| Instructions for the task |
In this exercise, return each entry exactly as given.

| Given data |

=== Section Start ===

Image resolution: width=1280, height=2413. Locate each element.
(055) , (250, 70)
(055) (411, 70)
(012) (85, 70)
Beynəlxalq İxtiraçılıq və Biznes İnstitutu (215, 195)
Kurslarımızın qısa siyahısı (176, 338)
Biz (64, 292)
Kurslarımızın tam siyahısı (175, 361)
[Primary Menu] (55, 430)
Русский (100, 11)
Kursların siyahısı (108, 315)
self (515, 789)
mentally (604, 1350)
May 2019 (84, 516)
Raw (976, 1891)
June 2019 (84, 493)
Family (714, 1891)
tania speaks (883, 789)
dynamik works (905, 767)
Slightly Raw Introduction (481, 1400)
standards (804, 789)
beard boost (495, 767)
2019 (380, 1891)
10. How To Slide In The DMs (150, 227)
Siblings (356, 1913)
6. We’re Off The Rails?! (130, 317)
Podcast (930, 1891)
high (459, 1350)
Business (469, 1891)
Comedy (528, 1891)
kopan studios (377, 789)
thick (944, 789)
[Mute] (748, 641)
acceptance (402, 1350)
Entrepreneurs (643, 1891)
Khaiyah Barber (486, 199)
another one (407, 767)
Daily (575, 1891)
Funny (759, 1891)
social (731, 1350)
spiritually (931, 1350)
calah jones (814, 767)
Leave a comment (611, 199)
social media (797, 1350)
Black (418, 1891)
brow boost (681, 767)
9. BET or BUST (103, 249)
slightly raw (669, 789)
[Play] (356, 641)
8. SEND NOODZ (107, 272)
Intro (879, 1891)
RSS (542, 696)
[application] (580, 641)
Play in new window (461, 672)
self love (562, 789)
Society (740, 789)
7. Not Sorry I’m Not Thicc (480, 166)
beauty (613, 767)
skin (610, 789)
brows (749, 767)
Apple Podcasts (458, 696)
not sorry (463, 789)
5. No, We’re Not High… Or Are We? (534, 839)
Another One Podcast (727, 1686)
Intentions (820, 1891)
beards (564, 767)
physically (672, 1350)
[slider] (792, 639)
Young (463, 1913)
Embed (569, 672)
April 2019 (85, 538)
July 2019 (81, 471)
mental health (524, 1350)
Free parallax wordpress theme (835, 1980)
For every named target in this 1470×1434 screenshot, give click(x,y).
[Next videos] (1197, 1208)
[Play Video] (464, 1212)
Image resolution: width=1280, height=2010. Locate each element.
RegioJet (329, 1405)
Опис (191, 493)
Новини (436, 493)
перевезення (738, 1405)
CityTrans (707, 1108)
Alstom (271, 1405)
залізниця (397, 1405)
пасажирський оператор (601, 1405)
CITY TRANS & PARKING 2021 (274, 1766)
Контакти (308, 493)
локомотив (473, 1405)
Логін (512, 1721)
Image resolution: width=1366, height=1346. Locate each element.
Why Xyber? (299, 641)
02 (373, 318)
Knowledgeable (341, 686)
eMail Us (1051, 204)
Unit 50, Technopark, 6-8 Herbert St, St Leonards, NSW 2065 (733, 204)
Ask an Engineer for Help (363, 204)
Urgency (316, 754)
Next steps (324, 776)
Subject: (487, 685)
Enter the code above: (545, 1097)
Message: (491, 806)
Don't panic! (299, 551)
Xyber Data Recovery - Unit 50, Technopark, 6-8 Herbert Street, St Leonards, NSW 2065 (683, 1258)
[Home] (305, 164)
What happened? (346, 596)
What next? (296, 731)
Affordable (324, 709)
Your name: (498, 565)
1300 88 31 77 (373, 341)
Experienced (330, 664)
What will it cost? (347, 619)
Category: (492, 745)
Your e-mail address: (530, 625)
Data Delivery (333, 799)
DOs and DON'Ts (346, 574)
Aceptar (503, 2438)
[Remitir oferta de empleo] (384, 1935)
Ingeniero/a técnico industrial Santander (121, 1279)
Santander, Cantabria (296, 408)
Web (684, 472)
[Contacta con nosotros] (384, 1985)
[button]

=== Section End ===

| Exercise result |
Image resolution: width=1280, height=2413. Locate each element.
(055) , (250, 70)
(055) (411, 70)
(012) (85, 70)
Beynəlxalq İxtiraçılıq və Biznes İnstitutu (215, 195)
Kurslarımızın qısa siyahısı (176, 338)
Biz (64, 292)
Kurslarımızın tam siyahısı (175, 361)
[Primary Menu] (55, 430)
Русский (100, 11)
Kursların siyahısı (108, 315)
self (515, 789)
mentally (604, 1350)
May 2019 (84, 516)
Raw (976, 1891)
June 2019 (84, 493)
Family (714, 1891)
tania speaks (883, 789)
dynamik works (905, 767)
Slightly Raw Introduction (481, 1400)
standards (804, 789)
beard boost (495, 767)
2019 (380, 1891)
10. How To Slide In The DMs (150, 227)
Siblings (356, 1913)
6. We’re Off The Rails?! (130, 317)
Podcast (930, 1891)
high (459, 1350)
Business (469, 1891)
Comedy (528, 1891)
kopan studios (377, 789)
thick (944, 789)
[Mute] (748, 641)
acceptance (402, 1350)
Entrepreneurs (643, 1891)
Khaiyah Barber (486, 199)
another one (407, 767)
Daily (575, 1891)
Funny (759, 1891)
social (731, 1350)
spiritually (931, 1350)
calah jones (814, 767)
Leave a comment (611, 199)
social media (797, 1350)
Black (418, 1891)
brow boost (681, 767)
9. BET or BUST (103, 249)
slightly raw (669, 789)
[Play] (356, 641)
8. SEND NOODZ (107, 272)
Intro (879, 1891)
RSS (542, 696)
[application] (580, 641)
Play in new window (461, 672)
self love (562, 789)
Society (740, 789)
7. Not Sorry I’m Not Thicc (480, 166)
beauty (613, 767)
skin (610, 789)
brows (749, 767)
Apple Podcasts (458, 696)
not sorry (463, 789)
5. No, We’re Not High… Or Are We? (534, 839)
Another One Podcast (727, 1686)
Intentions (820, 1891)
beards (564, 767)
physically (672, 1350)
[slider] (792, 639)
Young (463, 1913)
Embed (569, 672)
April 2019 (85, 538)
July 2019 (81, 471)
mental health (524, 1350)
Free parallax wordpress theme (835, 1980)
For every named target in this 1470×1434 screenshot, give click(x,y).
[Next videos] (1197, 1208)
[Play Video] (464, 1212)
Image resolution: width=1280, height=2010. Locate each element.
RegioJet (329, 1405)
Опис (191, 493)
Новини (436, 493)
перевезення (738, 1405)
CityTrans (707, 1108)
Alstom (271, 1405)
залізниця (397, 1405)
пасажирський оператор (601, 1405)
CITY TRANS & PARKING 2021 (274, 1766)
Контакти (308, 493)
локомотив (473, 1405)
Логін (512, 1721)
Image resolution: width=1366, height=1346. Locate each element.
Why Xyber? (299, 641)
02 (373, 318)
Knowledgeable (341, 686)
eMail Us (1051, 204)
Unit 50, Technopark, 6-8 Herbert St, St Leonards, NSW 2065 (733, 204)
Ask an Engineer for Help (363, 204)
Urgency (316, 754)
Next steps (324, 776)
Subject: (487, 685)
Enter the code above: (545, 1097)
Message: (491, 806)
Don't panic! (299, 551)
Xyber Data Recovery - Unit 50, Technopark, 6-8 Herbert Street, St Leonards, NSW 2065 (683, 1258)
[Home] (305, 164)
What happened? (346, 596)
What next? (296, 731)
Affordable (324, 709)
Your name: (498, 565)
1300 88 31 77 (373, 341)
Experienced (330, 664)
What will it cost? (347, 619)
Category: (492, 745)
Your e-mail address: (530, 625)
Data Delivery (333, 799)
DOs and DON'Ts (346, 574)
Aceptar (503, 2438)
[Remitir oferta de empleo] (384, 1935)
Ingeniero/a técnico industrial Santander (121, 1279)
Santander, Cantabria (296, 408)
Web (684, 472)
[Contacta con nosotros] (384, 1985)
[button]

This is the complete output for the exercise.